A warm, dry, sunny evening at Heptonstall. Just two KMCers ventured out, though - and only one of them did any climbing.

The Webmaster arrived early and soloed "Peepod" (Diff, P1) on the Right Hand Outcrop, then did some low-level bouldering on the Cubic Block. A thorough exploration of the rest of the crag failed to reveal any other routes that were easy and inviting enough to be soloed. The Treasurer turned up later, but didn't climb.


September 13th Cadshaw Castle Rocks (see also the Online Guidebook)

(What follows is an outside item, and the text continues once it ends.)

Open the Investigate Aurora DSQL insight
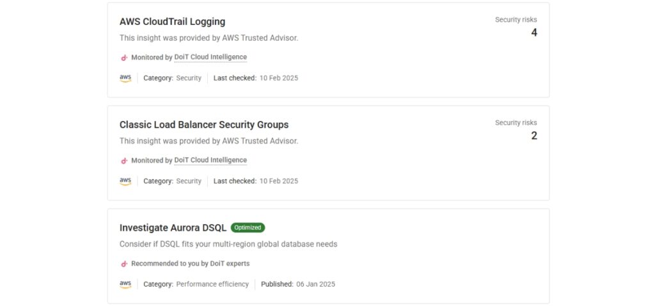This screenshot has width=655, height=306. coord(173,228)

Another fine evening on the rock. Dave Wylie, Roger Daley, Karen Kennedy and Al Metelko turned out to this small, but perfectly formed, crag. Dave arrived early and soloed about half a dozen easy (up to V-Diff) routes before the others arrived. Al also did loads of soloing. Roger and Dave and Karen roped up to do a trio of severes.

The routes included:

  • "The Staircase" (Mod)
  • "Pagan Wall" (Severe, 4a)
  • "Corner Chimney" (Diff)
  • "Crack and Wall" (Severe, 4a)
  • "Oak Tree Chimney" (V-Diff)
  • "Split Block Climb" (Severe, 4a)
  • "Curving Crack" (Diff)
  • "East Chimney" (Mod)
  • "West Buttress - Ordinary" (Diff)
The rock was dry, perhaps a little polished in places but that wasn't a big problem. A few of the other routes had a some suspect rock or vegetation near the top, but these could always be gardened or avoided! All in all, an excellent little crag.


September 20th Hobson Moor


Hobson Moor was dry and well fingered by the KMC. Food in the Pub (The Globe in Glossop) was good, as usual. Quiz results need more practice, especially in the Roman goddess department.

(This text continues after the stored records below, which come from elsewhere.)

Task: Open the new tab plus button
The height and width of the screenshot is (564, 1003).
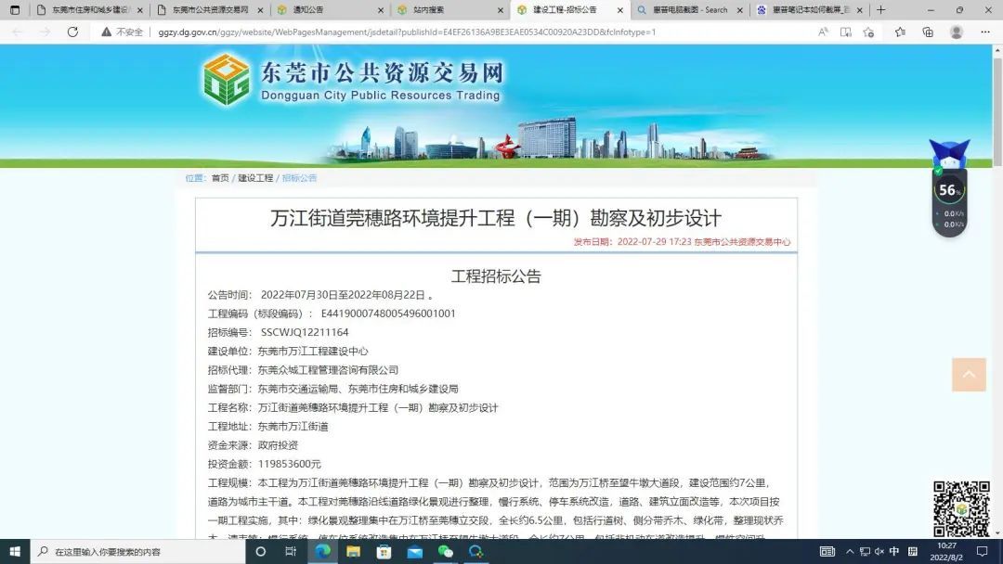Action: tap(881, 10)
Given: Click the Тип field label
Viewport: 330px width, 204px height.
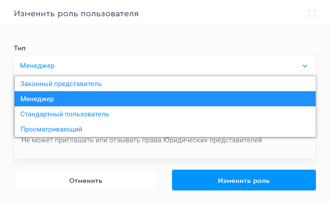Looking at the screenshot, I should coord(19,48).
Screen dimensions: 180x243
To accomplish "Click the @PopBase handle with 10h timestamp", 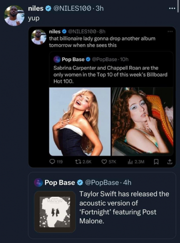I will coord(105,59).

As this was "Possibly the last midweek climbing of the summer" it was decided to make sure that next week would be "Really, the pretty much, very last midweek climbing of the summer" by going to Hobson Moor again next Wednesday, weather permitting. Same entertainment on offer. Brush up your Latin.


September 27th Yet another visit to Hobson Moor


Eight people made it out for this final mid-week evening climbing meet of 2006. There was only time for a couple of routes and some low-level traversing before it got too dark and the rain arrived.